Per i reati che prevedono già la procedibilità a querela nella ipotesi base, si è proceduto a ridurre il novero delle circostanze aggravanti alla cui ricorrenza è collegato l’effetto della procedibilità di ufficio: ad esempio, per l’ipotesi di minaccia, la procedibilità d’ufficio di cui al secondo comma dell’art. 612 c.p., è stata soppressa, residuando solo nel caso in cui la minaccia sia stata perpetrata nei modi indicati dall’art. 339 c.p.

Gli ambiti di applicazione sono molteplici, solo per citare solo alcune ipotesi si pensi ai reati di minaccia, di violazione di domicilio commessa da un pubblico ufficiale, di falsificazione, alterazione o soppressione del contenuto di comunicazioni o conversazioni telegrafiche, telefoniche, informatiche o telematiche; di violazione, sottrazione e soppressione di corrispondenza commesse da persona addetta al servizio delle poste, dei telegrafi o dei telefoni; di rivelazione del contenuto di corrispondenza, commessa da persona addetta al servizio delle poste, dei telegrafi o dei telefoni, di uccisione o danneggiamento di animali altrui; di appropriazione indebita.

  1. Ratio dell’intervento normativo

L’ampliamento delle ipotesi di procedibilità a querela è finalizzato a migliorare l’efficienza del sistema penale, riducendo i carichi della giurisdizione sia attraverso meccanismi conciliativi, sia attraverso il ricorso ad istituti di nuova introduzione quali quello della estinzione del reato per condotte riparatorie (art. 162 ter c.p.).

La valutazione dell’offensività del fatto illecito viene rimessa al singolo individuo e al suo interesse alla perseguibilità del reato. L’obiettivo è quello di far emergere l’interesse del privato alla repressione della condotta illecita considerando che la procedibilità a querela funziona come indicatore della concreta intollerabilità di singoli episodi conformi alla fattispecie incriminatrice.

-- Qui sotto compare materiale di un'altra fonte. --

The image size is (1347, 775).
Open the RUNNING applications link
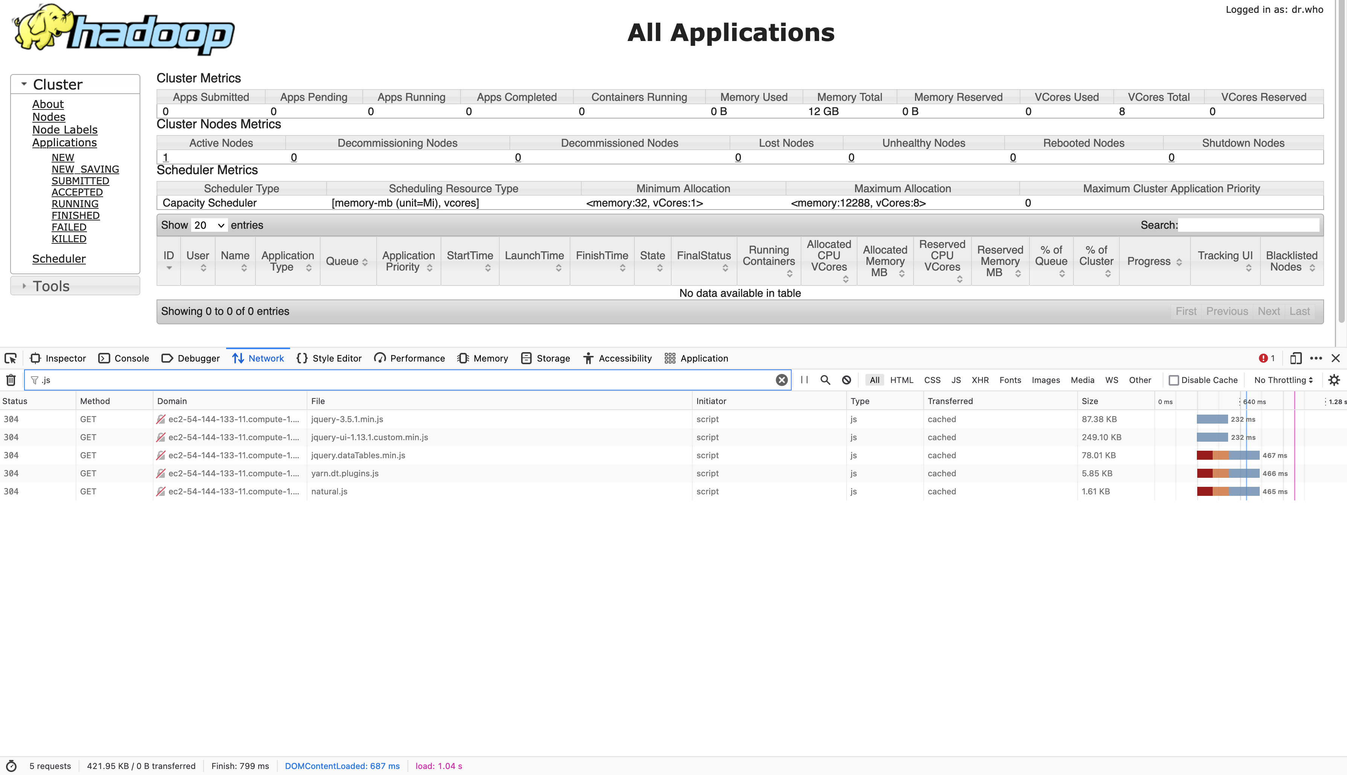coord(75,203)
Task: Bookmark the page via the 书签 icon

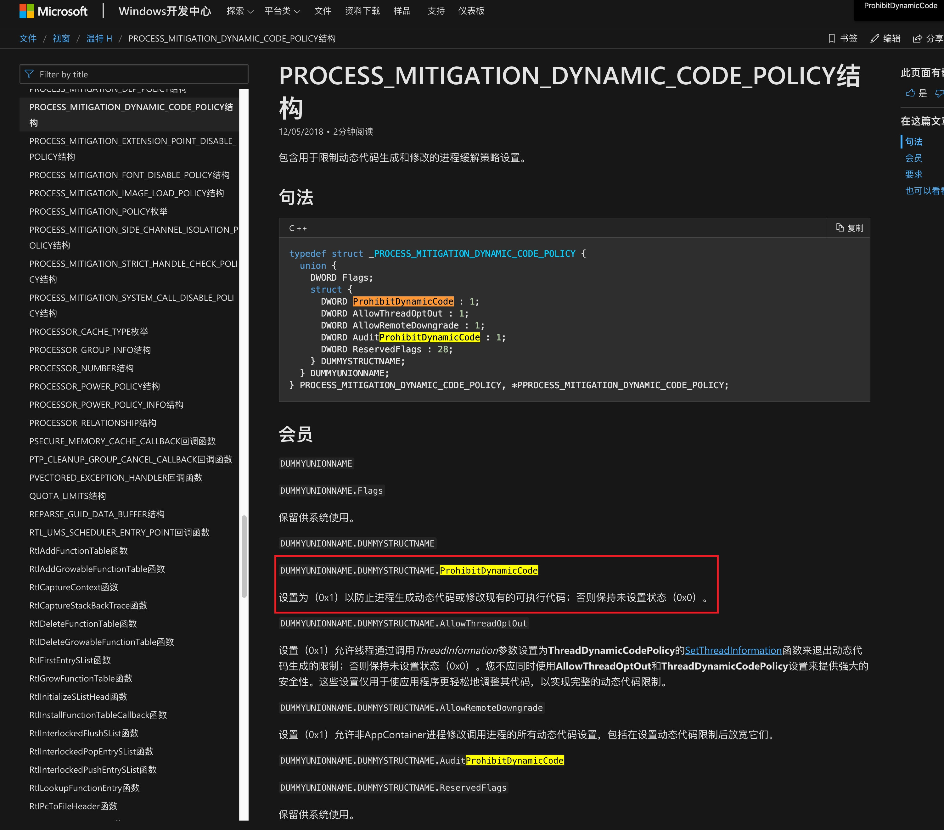Action: coord(831,38)
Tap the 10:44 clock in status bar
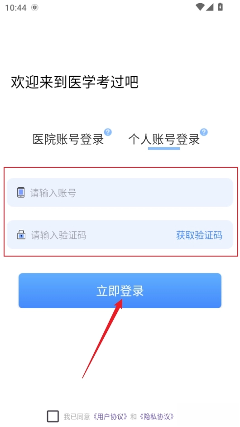 click(x=16, y=8)
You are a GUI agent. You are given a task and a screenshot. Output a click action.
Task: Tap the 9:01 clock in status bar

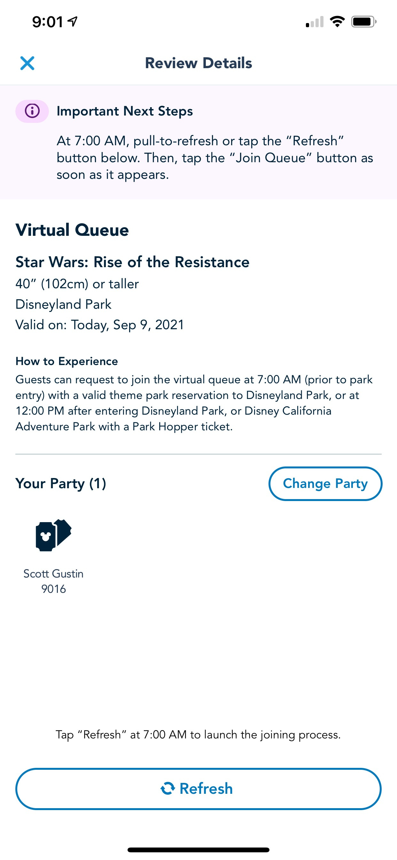click(x=47, y=22)
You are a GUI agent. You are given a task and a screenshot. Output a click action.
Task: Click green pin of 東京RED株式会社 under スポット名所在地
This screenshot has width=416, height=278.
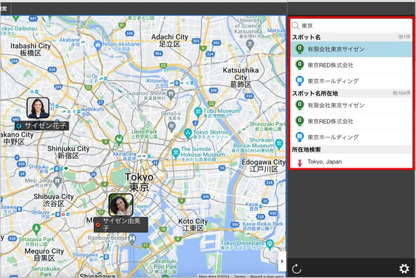299,121
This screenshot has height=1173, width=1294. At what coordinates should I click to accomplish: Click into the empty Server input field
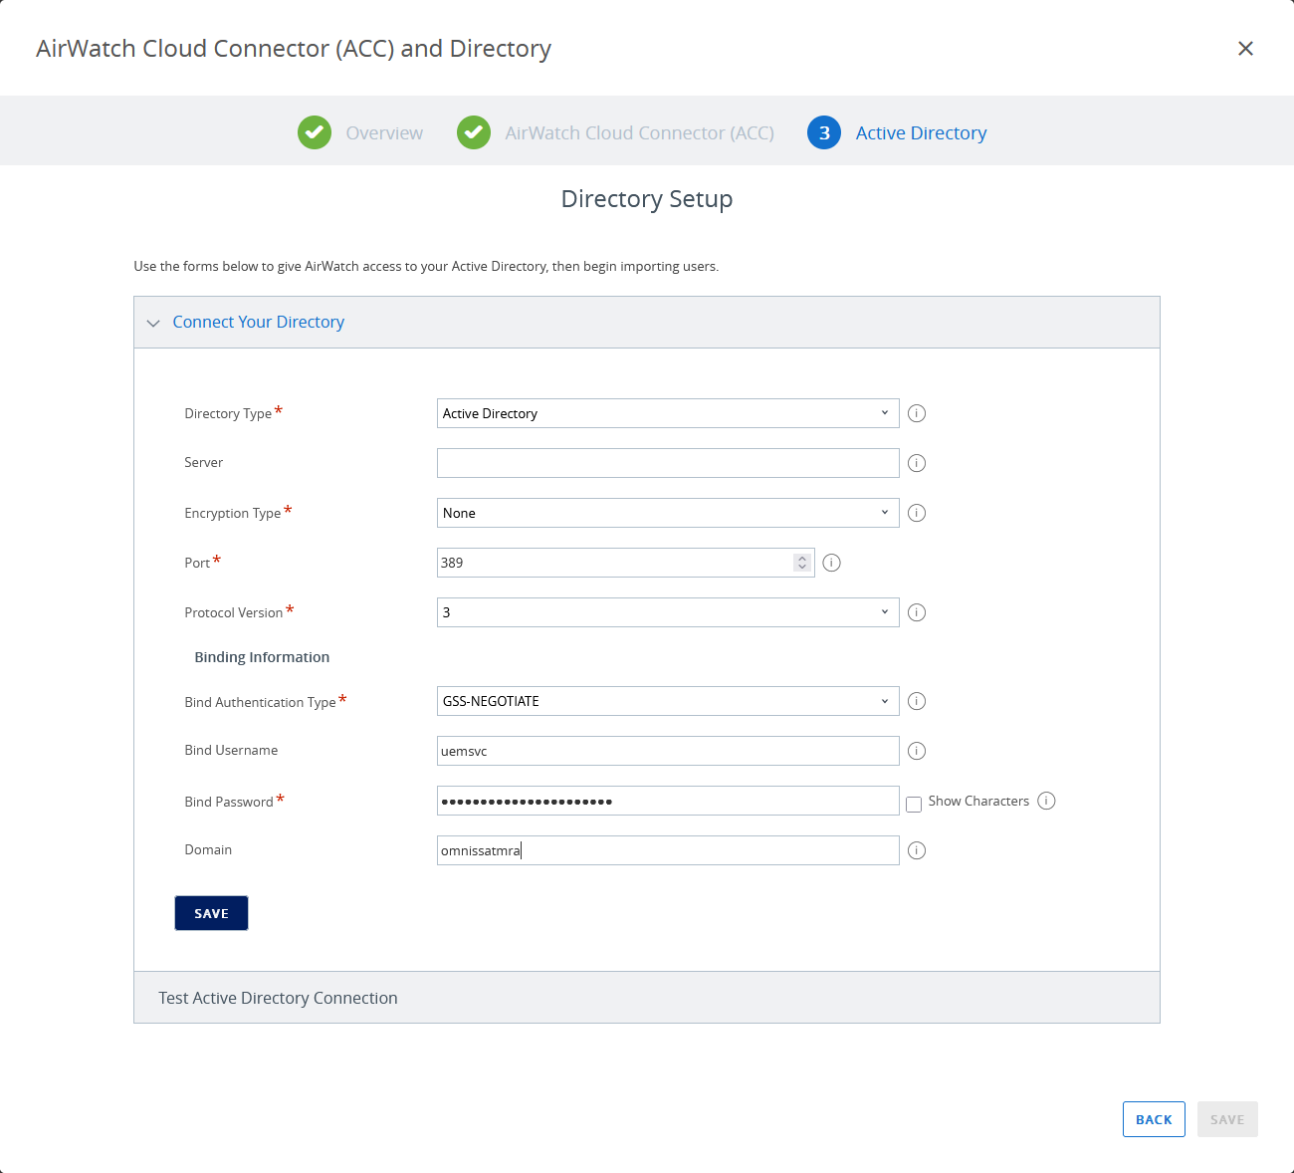click(x=667, y=463)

In tal modo, si valorizza la volontà del privato alla punizione del colpevole, collegando la repressione penale di un fatto alla valutazione in concreto della sua gravità da parte della persona offesa.

  1. Regime transitorio

L’art. 14 del decreto detta il regime transitorio e prevede che, per i reati perseguibili a querela in base alle disposizioni del presente decreto, commessi prima dell’entrata in vigore dello stesso, il termine per la presentazione della querela decorra dalla predetta data se la persona offesa abbia avuto già in precedenza notizia del fatto costituente reato.

Nel caso in cui sia pendente il procedimento, il pubblico ministero, nella fase delle indagini, o il giudice, dopo l’esercizio dell’azione penale, provvedono ad informare la persona offesa della facoltà di esercitare il diritto di querela e il termine decorre dal giorno in cui la persona offesa è informata.

Tale iter è finalizzato ad evitare che le nuove disposizioni si trasformino in una depenalizzazione di fatto in modo da garantire che la persona offesa sia posta nelle condizioni per decidere consapevolmente circa l’esercizio del diritto di querela.

La problematica attiene al giudizio di cassazione, in quanto l’informazione alla persona offesa appare disagevole in tale sede, pertanto le disposizioni del decreto non si applicano ai procedimenti pendenti in cassazione alla data di entrata in vigore del suddetto decreto.